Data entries
----

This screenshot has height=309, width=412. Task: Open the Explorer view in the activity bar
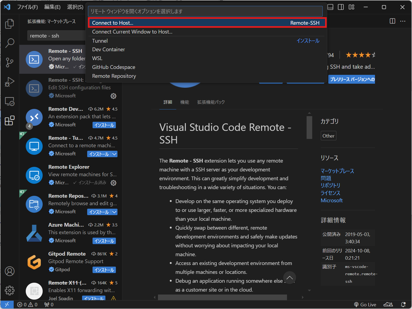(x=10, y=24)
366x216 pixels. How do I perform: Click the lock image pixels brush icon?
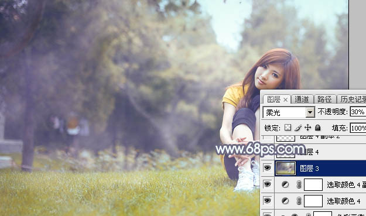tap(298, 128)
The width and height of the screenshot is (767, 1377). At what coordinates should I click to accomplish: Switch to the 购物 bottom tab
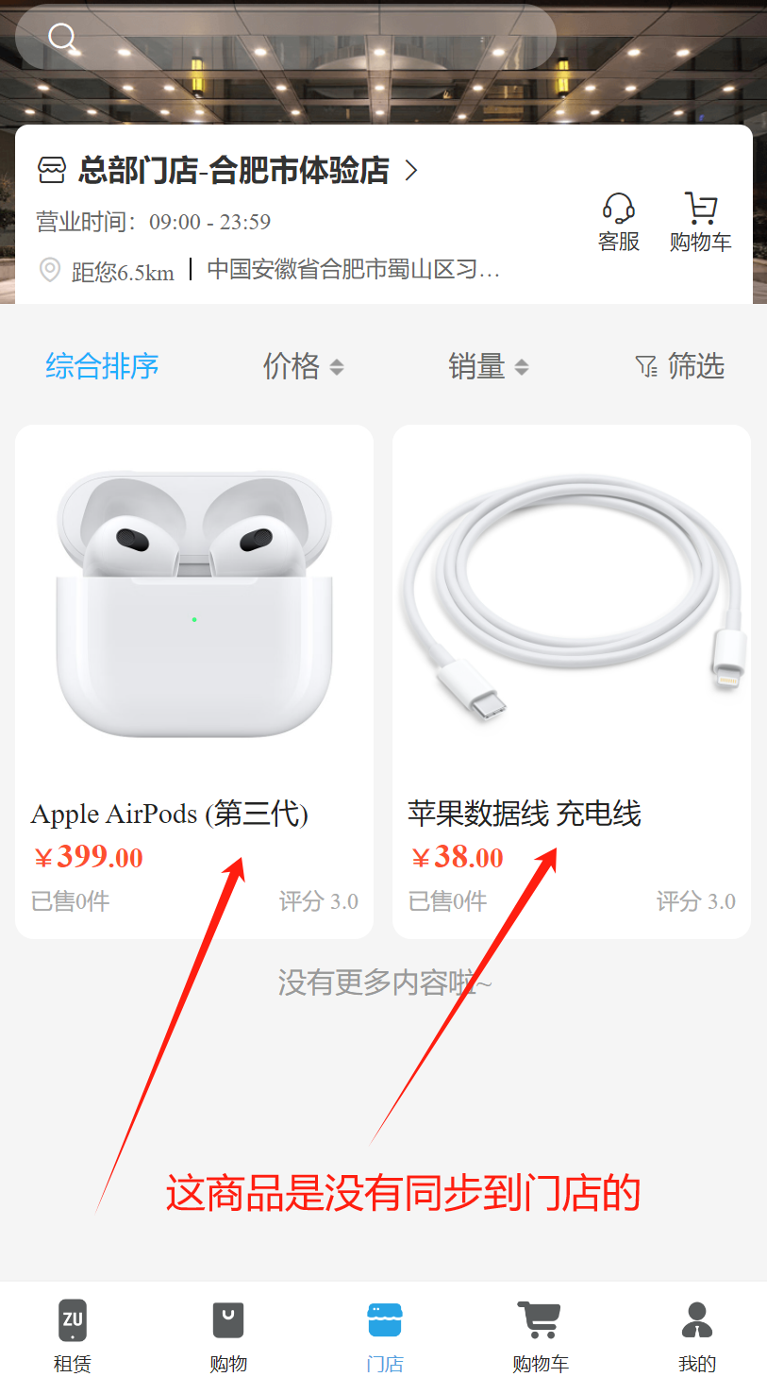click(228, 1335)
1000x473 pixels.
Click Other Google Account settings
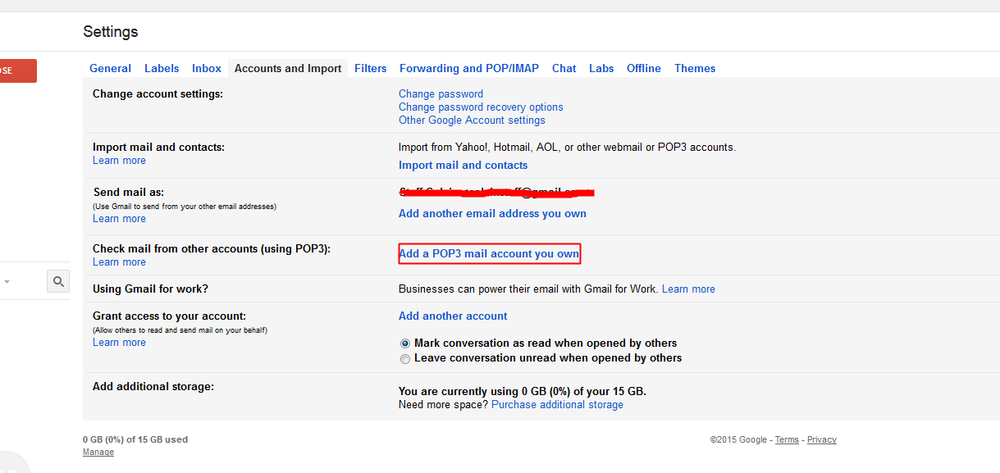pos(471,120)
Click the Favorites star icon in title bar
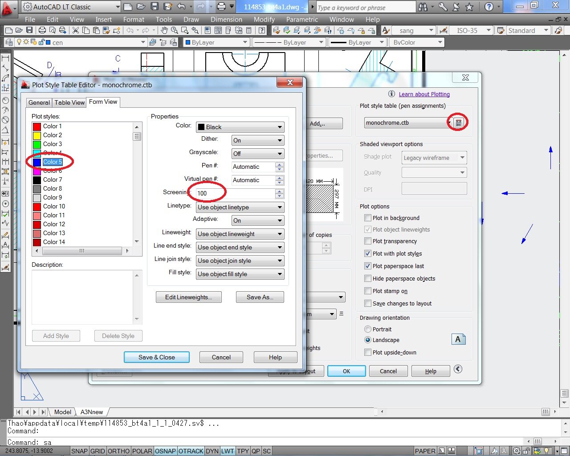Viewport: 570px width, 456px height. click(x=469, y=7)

----

▸ **Work to complete**
The lines to copy begin at the one containing "Click Other Google Account settings" and end at the last line of the records. Set down exactly those lines and no others, both ends included, and omit all pictures.

▸ **Task response**
Click Other Google Account settings
pos(471,120)
Click the Favorites star icon in title bar
Viewport: 570px width, 456px height. click(x=469, y=7)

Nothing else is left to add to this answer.